How can you use Regex and MatchEvaluator for complex pattern replacements? You want to use Regex to replace lowercased words with uppercased ones. You need exact control over what you change. Simple Regexes aren't powerful enough.
| Input | Output |
| samuel allen | Samuel Allen |
| dot net perls | Dot Net Perls |
| Mother teresa | Mother Teresa |
Here we use Regex and MatchEvaluator. When researching the problem, I found a good article at MSDN. However, the solution has some weaknesses: it isn't easy to call elsewhere in your program, and has some extra branches. [Regex.Replace Method (String, MatchEvaulator) - MSDN]
With regular expressions, you can specify a MatchEvaluator. This is a delegate method that the Regex.Replace method will call when you need to modify the match. Here we see how you can use MatchEvaluator to uppercase matches.
using System;
using System.Text.RegularExpressions;
class Program
{
static void Main()
{
// Input strings.
const string s1 = "samuel allen";
const string s2 = "dot net perls";
const string s3 = "Mother teresa";
// Write output strings.
Console.WriteLine(CapitalizeFirstLetters(s1));
Console.WriteLine(CapitalizeFirstLetters(s2));
Console.WriteLine(CapitalizeFirstLetters(s3));
// Samuel Allen
// Dot Net Perls
// Mother Teresa
}
/// <summary>
/// Uppercase first letters of all words in the string.
/// </summary>
static string CapitalizeFirstLetters(string v)
{
return Regex.Replace(v, @"\b[a-z]\w+", new MatchEvaluator(CapitalizeInner));
}
/// <summary>
/// Delegate method to perform uppercase on the match.
/// </summary>
static string CapitalizeInner(Match m)
{
string v = m.ToString();
return char.ToUpper(v[0]) + v.Substring(1);
}
}\b Word break:
Matches where a word starts.
[a-z] Matches any lowercase ASCII letter.
We only need to match words with lowercase first letters.
This is a character range expression.
\w+ Word characters:
Matches must have one or more characters.The method here will only match words of 2 or more characters in length. This avoids matching some words. It avoids one argument to Substring and one if check as well.
The regular expression-based method above has a few key advantages to the C# string one. It can be modified to accommodate different rules much easier. If you wanted to consider different characters as word breaks, you could easily add a character range.
MSDN indicates you can use it when you need to perform validation. "You can use MatchEvaluator to perform custom verifications or operations at each Replace operation." [MatchEvaluator Delegate - MSDN]

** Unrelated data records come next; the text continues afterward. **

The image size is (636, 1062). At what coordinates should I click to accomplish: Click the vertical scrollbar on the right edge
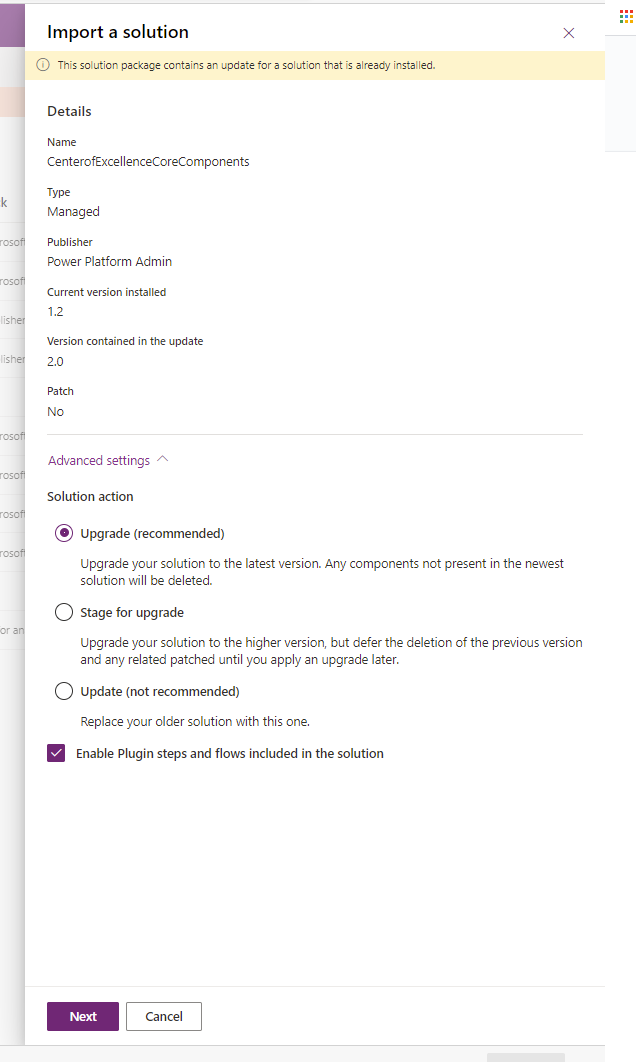click(620, 90)
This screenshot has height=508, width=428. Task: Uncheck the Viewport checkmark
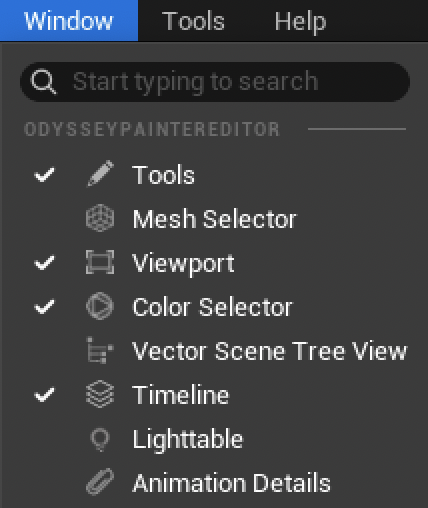pos(44,262)
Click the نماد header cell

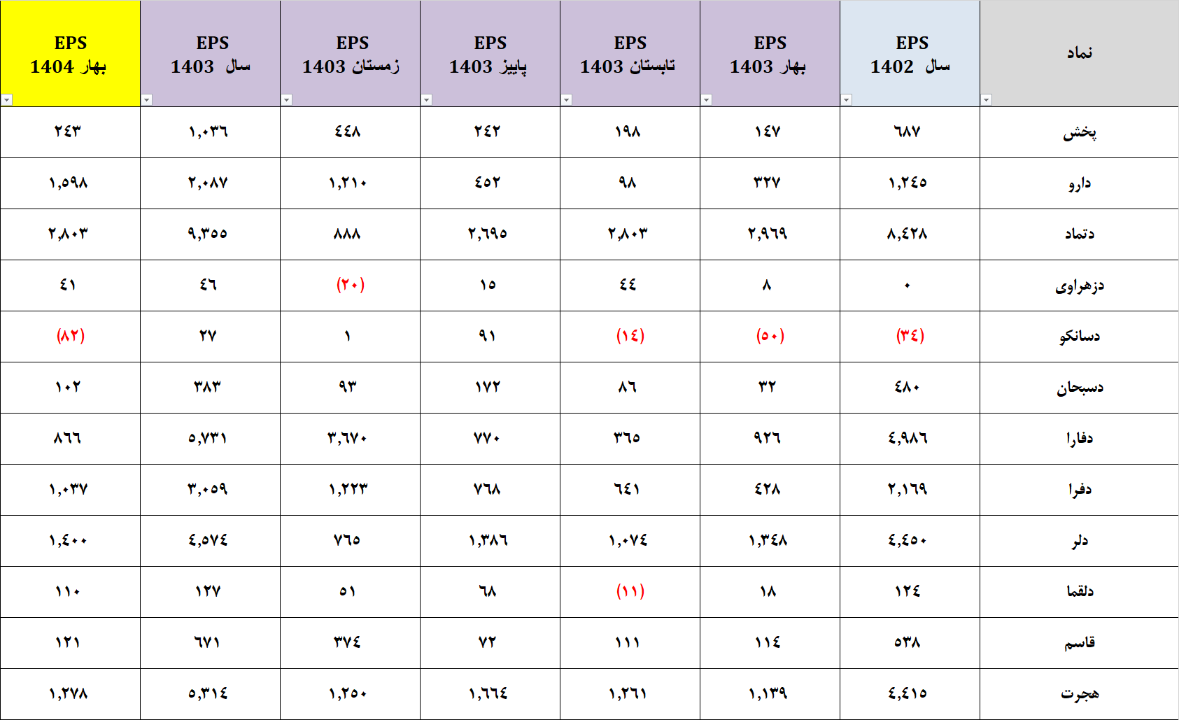[x=1080, y=54]
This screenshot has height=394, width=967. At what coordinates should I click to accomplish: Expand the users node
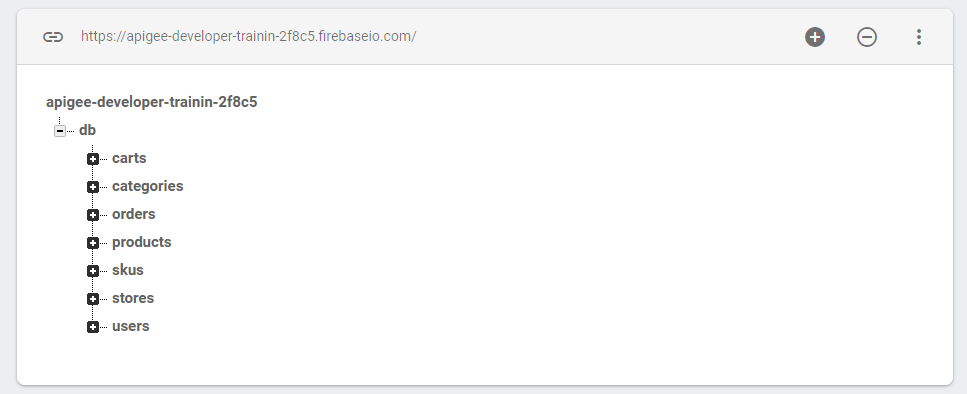click(93, 327)
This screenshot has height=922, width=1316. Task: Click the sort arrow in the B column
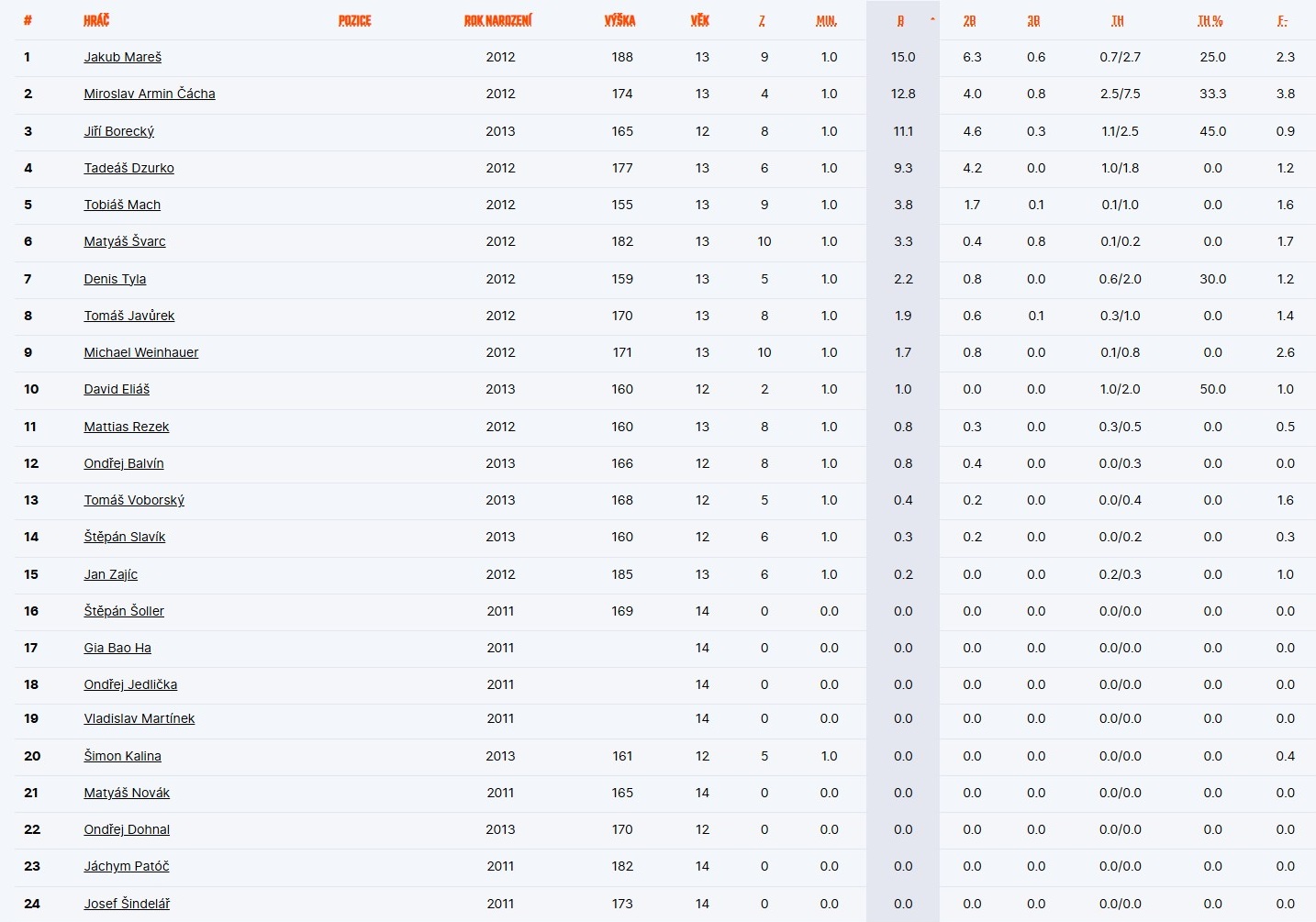point(932,19)
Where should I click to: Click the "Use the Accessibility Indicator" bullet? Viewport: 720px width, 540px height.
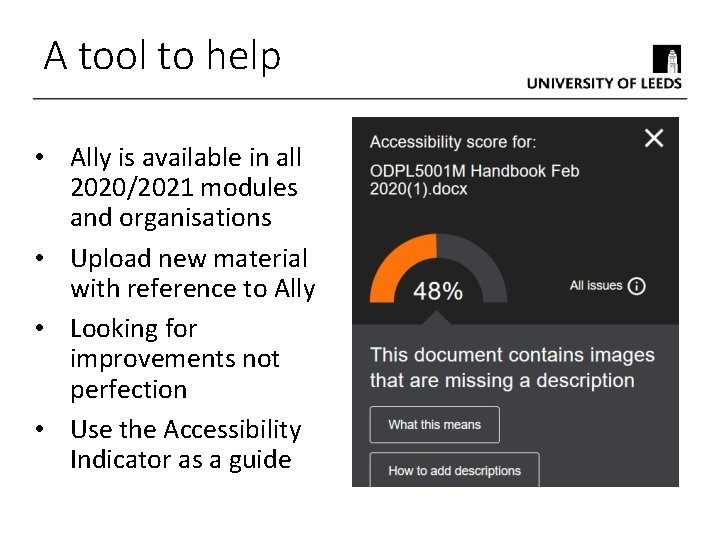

You could store a Dictionary of words that need special-casing, such as McCain, McCartney, and DeGeneres. I have used code like that before, and it requires a bit of manual work to find most of the names using different rules.
Generally I would recommend the C# string-based method, but sometimes this approach would be superior. Regular expressions offer a very fine degree of control, and by basing the uppercase method on them, we can change rules for matching much easier.